The study made by Hammond & Sharma (2017) states that evidence-based behavioral interventions that include family and community are the key to successful intervention in preventing SUDs. This approach may include counseling through cognitive behavioral therapy (CBT), medication, school-based interventions, and family or community referral programs. However, alcohol abuse with psychiatric disorders may lead to decreased maintenance treatment, increased risk of relapse, poor psychosocial and family functioning, and a higher likelihood of continued substance use problems in adulthood (Hammond & Sharma, 2017). According to Wall-weiler, Roos, & Nickel (2016), teenage mothers have more mental issues because they lack the experience in deciding what is right and wrong. The child might grow and turn out to be like the mother given the same environment.

A healthcare provider should be capable of working with community partners that support substance use programs and teach them the necessary skills to effectively resist peer and media pressure to drink alcohol, smoke, or use drugs (Das, Salam, Arshad, Finkelstein, & Bhutta, 2016). Adolescents can be taught to avoid or deal successfully with these situations. Because most adolescents think that smoking, drinking, and using certain drugs are reasonable, the information should be presented in schools and community centers, showing the prevalence of the local community (Das et al., 2016). Furthermore, it should be stressed that substance use is not considered acceptable. Instead, education should be emphasized that the early use of harmful substances, would only lead to adulthood disorders (Hammond & Sharma, 2017).

Adolescents such as Juanita, who use alcohol to relax and celebrate should be taught skills to resist interpersonal influences, general problem-solving and decision-making skills, skills for increasing discipline and self-confidence, strategies for stress relief through relaxation techniques, and general social skills and general assertive skills (Das et al., 2016). For example, Juanita can be enrolled in CBT. CBT is a treatment tool that can modify cognitive distortions by suggesting new and effective methods of thinking about themselves and their surroundings, thus creating positive changes in behavior (Das et al., 2016). Moreover, the skills mentioned can be applied to daily life challenges and can be done in workshops or as community services through assisted discussions, structured small team activities, and role-playing scenarios, videos, and student worksheets to stimulate participation.
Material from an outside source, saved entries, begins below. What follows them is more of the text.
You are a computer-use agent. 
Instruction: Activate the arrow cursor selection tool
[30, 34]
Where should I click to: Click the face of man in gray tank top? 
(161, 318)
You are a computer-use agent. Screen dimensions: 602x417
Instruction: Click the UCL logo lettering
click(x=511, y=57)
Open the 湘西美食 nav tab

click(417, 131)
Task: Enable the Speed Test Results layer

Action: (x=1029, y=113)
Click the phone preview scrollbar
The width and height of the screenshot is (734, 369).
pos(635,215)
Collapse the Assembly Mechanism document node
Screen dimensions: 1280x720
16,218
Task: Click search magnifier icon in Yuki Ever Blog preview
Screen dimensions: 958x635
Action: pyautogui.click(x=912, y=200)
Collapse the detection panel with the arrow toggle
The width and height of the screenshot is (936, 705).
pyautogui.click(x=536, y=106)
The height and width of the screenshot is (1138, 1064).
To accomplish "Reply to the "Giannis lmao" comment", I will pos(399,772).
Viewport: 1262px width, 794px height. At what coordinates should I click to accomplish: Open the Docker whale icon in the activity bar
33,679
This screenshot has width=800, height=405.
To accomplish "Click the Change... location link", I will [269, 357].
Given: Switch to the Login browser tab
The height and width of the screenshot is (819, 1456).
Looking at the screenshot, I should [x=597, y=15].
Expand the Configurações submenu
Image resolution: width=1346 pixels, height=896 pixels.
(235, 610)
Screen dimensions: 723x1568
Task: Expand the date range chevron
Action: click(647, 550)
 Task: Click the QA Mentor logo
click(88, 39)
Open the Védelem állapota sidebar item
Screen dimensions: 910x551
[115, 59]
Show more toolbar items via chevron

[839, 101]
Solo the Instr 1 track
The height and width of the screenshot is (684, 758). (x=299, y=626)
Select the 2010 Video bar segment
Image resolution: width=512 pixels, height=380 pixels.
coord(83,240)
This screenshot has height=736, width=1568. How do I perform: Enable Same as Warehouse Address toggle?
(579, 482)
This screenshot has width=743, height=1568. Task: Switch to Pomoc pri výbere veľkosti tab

If there is a problem with family communication, a referral can be made to health educators who can conduct follow-up telephone calls to address issues related to SUD (Das et al., 2016). The research further states that health educators can help families improve parental supervision, family assistance, establish rules, and communication. Activities can be tailored to individual and family participation. Useful and practical parenting skills, combined with coordinated and comprehensive programs in the community, will help adolescents become better and responsible adults (Das et al., 2016; Hammond & Sharma, 2018). If the combined intervention of family, behavioral, and community intervention does not work, Juanita might need an adjunctive addiction drug treatment.